Entries taken from a collection:
..........
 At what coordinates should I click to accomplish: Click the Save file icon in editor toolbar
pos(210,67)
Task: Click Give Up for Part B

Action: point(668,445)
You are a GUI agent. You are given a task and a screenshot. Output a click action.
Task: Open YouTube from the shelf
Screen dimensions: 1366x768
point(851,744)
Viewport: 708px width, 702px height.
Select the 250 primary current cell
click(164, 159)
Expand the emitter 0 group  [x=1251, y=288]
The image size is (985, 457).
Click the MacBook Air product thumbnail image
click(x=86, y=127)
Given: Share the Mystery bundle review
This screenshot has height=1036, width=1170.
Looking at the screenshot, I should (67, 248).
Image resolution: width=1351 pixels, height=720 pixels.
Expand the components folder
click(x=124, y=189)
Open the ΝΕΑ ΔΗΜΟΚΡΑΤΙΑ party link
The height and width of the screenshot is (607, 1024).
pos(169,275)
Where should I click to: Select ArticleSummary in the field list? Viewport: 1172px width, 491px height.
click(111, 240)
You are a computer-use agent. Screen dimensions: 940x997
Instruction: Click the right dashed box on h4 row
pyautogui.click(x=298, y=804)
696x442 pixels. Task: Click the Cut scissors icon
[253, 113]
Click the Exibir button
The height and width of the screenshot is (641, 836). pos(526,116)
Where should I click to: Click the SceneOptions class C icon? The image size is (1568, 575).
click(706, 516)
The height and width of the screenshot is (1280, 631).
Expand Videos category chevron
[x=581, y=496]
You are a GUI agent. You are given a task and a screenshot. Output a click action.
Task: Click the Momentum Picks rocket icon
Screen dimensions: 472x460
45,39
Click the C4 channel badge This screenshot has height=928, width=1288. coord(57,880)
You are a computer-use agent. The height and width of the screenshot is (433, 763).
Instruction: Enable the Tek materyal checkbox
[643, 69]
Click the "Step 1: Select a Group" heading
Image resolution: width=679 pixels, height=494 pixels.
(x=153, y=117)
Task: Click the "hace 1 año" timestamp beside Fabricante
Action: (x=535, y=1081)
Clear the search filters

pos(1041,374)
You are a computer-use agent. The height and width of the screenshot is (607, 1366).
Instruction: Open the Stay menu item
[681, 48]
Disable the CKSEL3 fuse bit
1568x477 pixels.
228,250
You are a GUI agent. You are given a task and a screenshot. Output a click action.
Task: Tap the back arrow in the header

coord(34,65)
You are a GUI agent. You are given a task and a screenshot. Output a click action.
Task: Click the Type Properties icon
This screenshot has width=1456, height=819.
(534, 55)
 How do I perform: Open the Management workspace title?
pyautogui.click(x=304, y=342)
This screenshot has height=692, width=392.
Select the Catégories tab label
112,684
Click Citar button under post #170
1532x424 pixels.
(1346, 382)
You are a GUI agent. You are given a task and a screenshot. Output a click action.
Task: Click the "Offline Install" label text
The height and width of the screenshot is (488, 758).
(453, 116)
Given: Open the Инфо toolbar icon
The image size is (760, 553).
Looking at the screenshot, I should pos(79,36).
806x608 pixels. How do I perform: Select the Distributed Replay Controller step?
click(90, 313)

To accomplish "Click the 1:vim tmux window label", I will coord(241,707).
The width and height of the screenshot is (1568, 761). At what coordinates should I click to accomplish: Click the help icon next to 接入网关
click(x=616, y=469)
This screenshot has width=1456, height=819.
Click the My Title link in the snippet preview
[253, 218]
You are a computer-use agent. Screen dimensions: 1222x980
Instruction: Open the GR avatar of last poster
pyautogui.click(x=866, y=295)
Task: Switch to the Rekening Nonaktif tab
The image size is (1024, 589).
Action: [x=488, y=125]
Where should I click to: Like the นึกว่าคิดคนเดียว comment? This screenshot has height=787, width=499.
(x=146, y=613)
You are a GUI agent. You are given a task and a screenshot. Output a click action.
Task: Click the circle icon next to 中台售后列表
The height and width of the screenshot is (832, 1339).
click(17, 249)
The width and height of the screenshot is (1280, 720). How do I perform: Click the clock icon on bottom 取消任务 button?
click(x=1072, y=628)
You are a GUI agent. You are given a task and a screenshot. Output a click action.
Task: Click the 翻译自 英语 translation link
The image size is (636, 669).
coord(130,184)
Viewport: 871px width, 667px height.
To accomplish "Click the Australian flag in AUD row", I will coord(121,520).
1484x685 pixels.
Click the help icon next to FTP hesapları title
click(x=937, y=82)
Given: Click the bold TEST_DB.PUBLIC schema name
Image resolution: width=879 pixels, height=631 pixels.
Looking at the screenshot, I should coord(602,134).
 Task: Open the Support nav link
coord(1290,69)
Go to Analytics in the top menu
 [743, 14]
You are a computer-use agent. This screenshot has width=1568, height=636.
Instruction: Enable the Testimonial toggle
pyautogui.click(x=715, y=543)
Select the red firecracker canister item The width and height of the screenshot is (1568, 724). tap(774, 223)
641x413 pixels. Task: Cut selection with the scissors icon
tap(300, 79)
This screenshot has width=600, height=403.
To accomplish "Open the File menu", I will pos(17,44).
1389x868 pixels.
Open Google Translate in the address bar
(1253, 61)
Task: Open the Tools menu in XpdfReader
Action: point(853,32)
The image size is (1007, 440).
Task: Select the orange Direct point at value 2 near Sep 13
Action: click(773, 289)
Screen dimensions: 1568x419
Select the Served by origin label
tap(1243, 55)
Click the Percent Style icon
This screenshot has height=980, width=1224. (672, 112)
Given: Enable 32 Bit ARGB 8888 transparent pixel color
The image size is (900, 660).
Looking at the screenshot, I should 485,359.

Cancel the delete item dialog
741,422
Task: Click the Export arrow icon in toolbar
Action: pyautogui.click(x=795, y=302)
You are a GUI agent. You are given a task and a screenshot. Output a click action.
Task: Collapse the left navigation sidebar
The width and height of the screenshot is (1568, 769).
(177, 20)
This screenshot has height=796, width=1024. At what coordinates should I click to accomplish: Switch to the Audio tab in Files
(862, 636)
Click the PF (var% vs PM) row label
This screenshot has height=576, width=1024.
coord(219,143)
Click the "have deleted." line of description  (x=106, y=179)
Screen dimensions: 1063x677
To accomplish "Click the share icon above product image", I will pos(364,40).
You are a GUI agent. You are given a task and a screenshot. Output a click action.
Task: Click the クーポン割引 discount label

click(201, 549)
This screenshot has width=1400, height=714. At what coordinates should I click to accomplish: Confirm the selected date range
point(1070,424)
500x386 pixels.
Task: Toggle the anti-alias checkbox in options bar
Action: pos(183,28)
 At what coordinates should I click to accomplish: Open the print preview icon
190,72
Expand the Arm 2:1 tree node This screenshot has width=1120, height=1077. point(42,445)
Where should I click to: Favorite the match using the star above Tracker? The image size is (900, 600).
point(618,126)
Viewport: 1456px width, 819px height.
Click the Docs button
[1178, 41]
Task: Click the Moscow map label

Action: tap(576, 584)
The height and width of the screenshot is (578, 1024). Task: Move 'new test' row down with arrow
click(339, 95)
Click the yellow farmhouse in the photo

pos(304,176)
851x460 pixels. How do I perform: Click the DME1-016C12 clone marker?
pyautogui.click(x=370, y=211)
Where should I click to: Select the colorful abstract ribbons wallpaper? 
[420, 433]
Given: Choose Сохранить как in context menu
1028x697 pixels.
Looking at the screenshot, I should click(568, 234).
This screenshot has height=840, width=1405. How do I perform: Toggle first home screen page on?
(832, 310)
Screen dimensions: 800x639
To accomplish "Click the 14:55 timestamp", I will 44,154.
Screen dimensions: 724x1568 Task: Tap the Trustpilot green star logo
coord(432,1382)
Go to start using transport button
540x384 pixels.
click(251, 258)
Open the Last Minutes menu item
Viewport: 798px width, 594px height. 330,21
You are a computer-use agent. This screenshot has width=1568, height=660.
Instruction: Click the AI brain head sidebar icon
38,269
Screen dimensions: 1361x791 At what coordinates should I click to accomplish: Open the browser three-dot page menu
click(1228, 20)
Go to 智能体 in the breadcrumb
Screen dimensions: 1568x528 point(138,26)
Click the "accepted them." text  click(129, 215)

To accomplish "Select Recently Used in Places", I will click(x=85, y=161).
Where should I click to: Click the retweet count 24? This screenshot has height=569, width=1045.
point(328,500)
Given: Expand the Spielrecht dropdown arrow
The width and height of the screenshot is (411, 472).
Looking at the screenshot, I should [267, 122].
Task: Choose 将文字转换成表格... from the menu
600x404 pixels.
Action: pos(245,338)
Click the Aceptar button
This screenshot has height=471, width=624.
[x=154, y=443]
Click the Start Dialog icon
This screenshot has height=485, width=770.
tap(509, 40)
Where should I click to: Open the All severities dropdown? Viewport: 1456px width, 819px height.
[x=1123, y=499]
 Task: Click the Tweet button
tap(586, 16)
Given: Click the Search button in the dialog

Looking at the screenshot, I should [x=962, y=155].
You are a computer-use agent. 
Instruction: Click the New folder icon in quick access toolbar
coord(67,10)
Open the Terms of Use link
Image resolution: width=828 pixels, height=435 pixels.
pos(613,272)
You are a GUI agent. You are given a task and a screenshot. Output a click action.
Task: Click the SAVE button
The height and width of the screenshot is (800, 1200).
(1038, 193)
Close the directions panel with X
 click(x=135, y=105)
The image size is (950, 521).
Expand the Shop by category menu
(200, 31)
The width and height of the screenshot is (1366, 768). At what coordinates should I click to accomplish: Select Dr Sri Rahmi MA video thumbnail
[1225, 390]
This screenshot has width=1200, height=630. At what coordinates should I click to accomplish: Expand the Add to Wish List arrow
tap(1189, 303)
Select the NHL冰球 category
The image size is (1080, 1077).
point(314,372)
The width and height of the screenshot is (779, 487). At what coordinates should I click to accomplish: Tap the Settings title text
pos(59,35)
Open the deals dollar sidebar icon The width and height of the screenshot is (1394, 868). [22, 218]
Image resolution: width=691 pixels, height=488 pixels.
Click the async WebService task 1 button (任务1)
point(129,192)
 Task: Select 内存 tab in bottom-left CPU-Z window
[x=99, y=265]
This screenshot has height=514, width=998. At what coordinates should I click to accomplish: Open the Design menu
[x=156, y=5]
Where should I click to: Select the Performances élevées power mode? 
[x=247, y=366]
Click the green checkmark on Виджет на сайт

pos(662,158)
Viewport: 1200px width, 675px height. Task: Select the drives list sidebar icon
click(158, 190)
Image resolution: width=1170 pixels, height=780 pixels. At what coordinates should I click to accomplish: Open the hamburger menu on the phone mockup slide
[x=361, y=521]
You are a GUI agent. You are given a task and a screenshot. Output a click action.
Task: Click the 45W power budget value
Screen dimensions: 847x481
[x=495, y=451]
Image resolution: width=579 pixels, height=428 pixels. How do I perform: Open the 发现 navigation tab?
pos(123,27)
..........
▶ [EXERCISE DETAILS] Reproduce the records above verbatim, beginning at the line that contains "This screenshot has height=692, width=392." and ending after the line that contains "(1346, 382)".

▶ [SOLUTION FOR THIS TASK]
This screenshot has height=692, width=392.
Select the Catégories tab label
112,684
Click Citar button under post #170
1532x424 pixels.
(1346, 382)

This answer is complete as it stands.